We stayed at the Nuba Nile Hotel in a private double with en-suite, breakfast included & free WIFI – from US$20. It was located 2 minute walk to the train station and centrally located. Although the room was super basic, it was clean. The location was perfect for us. We didn’t book in advance and got a cheaper price by walking in. Check the rooms before committing as the standard varies considerably.
Best time to visit
By far the best time to visit Egypt is during the cooler months of November-March. Cairo occasionally experiences rain at this time, however it is unlikely to rain in Luxor and Aswan. December and January are the busiest months and prices will generally be higher at this time, especially accommodation.
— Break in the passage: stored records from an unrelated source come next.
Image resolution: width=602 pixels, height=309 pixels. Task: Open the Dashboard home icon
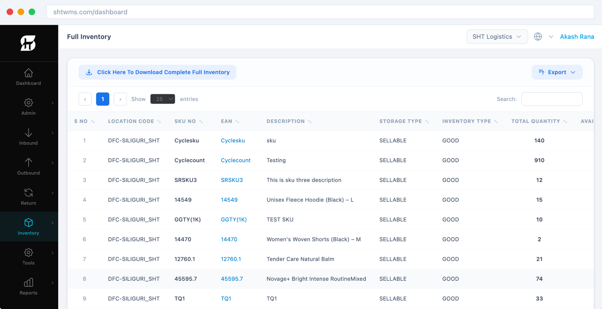(x=29, y=73)
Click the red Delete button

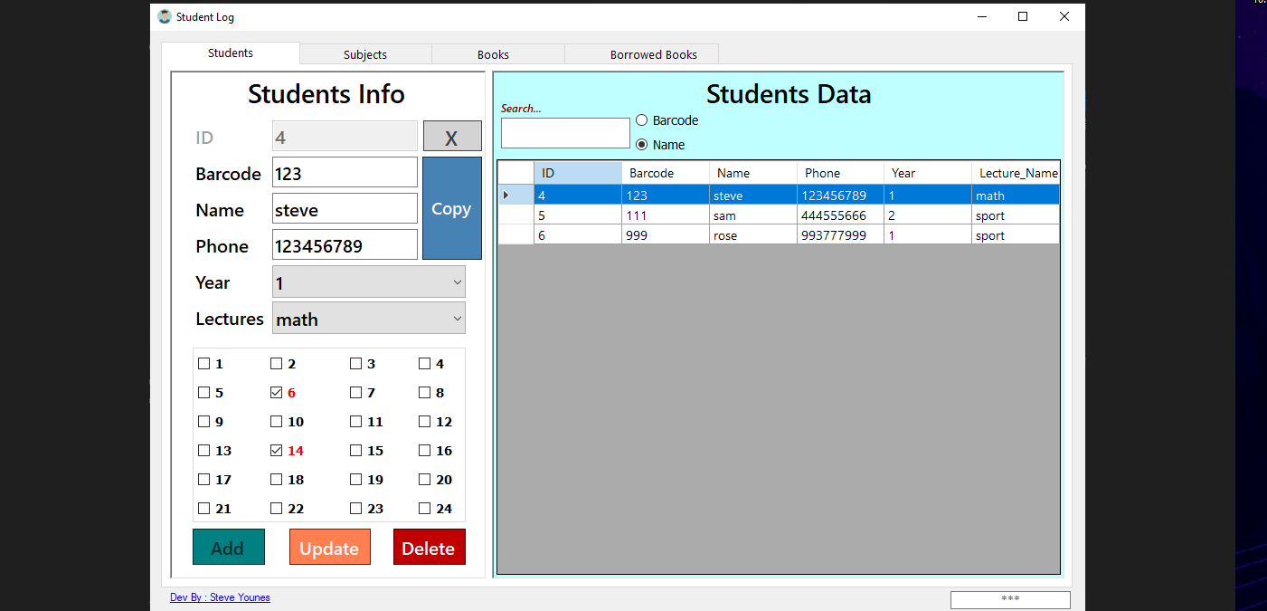coord(429,548)
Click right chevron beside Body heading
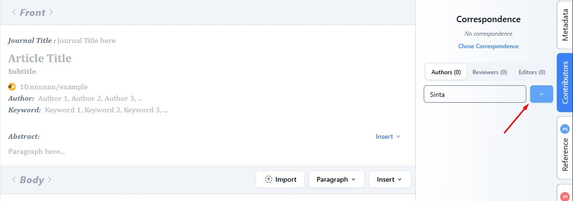The image size is (573, 201). 50,180
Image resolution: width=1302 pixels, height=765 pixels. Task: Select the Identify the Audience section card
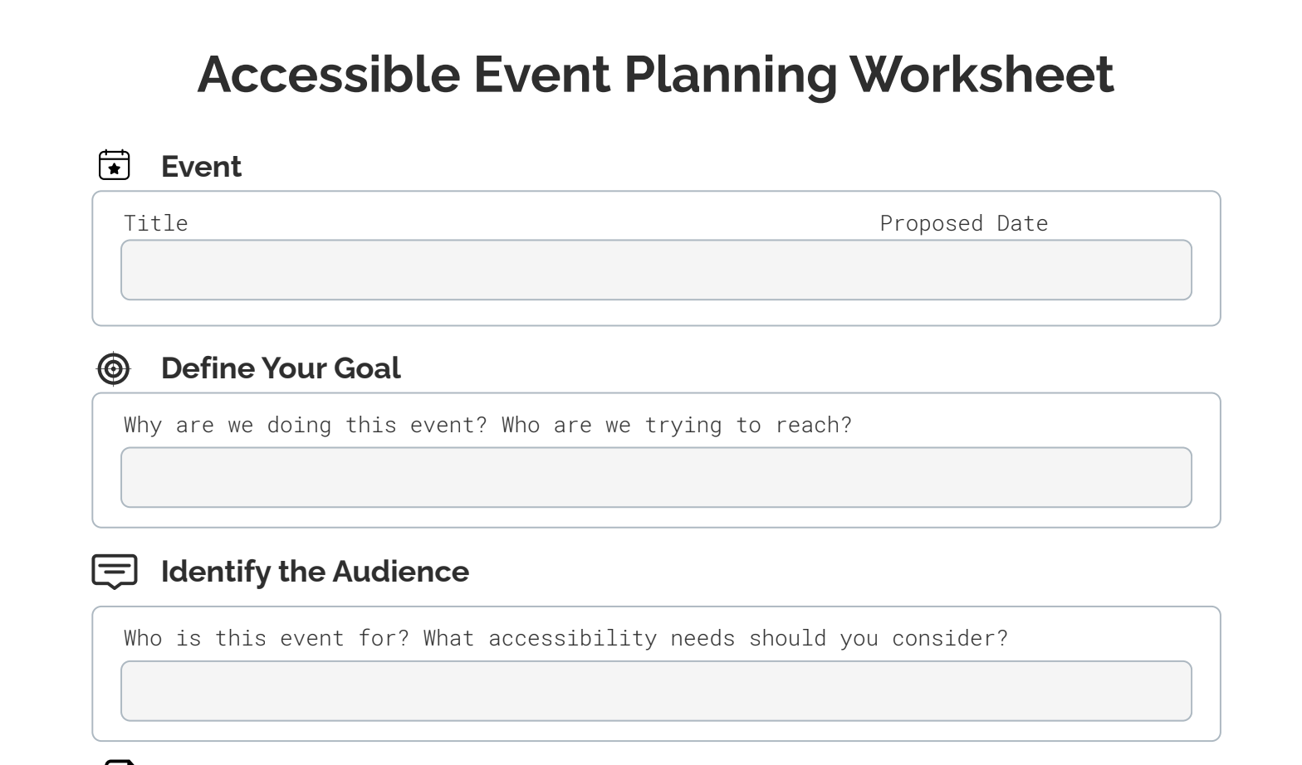click(656, 673)
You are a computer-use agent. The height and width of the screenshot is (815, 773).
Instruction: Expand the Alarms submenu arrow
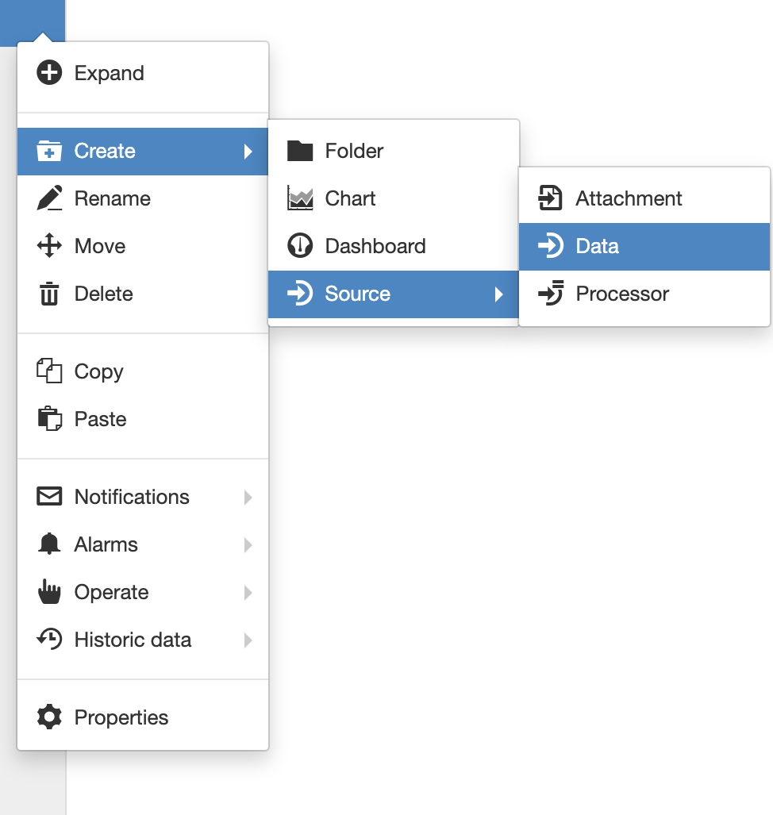(x=248, y=545)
The summer months can be incredibly hot, with temperatures ranging from 40°c-55°c. June-August are the hottest months and heat can be extreme. Whilst Aswan and Luxor experience dry heat, the humidity in Cairo can make temperatures more uncomfortable.
November was perfect for us.
How much time do you need
How long you spend in Egypt really depends on what you want to see and do. You can see a lot in around 7 days. But to get the most out of your visit, we recommend allowing 10 days to visit Cairo, Giza, Luxor and Aswan. We had a couple of free days to relax in Luxor, but these days could have been spent seeing other temples/tombs in the area.
Most travellers will need a visa to enter Egypt. Citizens from countries such as Australia, New Zealand, USA, Canada, EU and handful of others, can obtain visas on arrival at Cairo’s International Airport. There is a bank window just before customs where you buy your visa. The fee is US$25. When we visited in 2017, it was not possible to get visas on arrival at land borders.
The official currency is Egyptian Pounds, abbreviated to E£ or LE. You can find ATM’s at the airport and in all of the big cities. There is a limit of around LE3000 per withdrawal.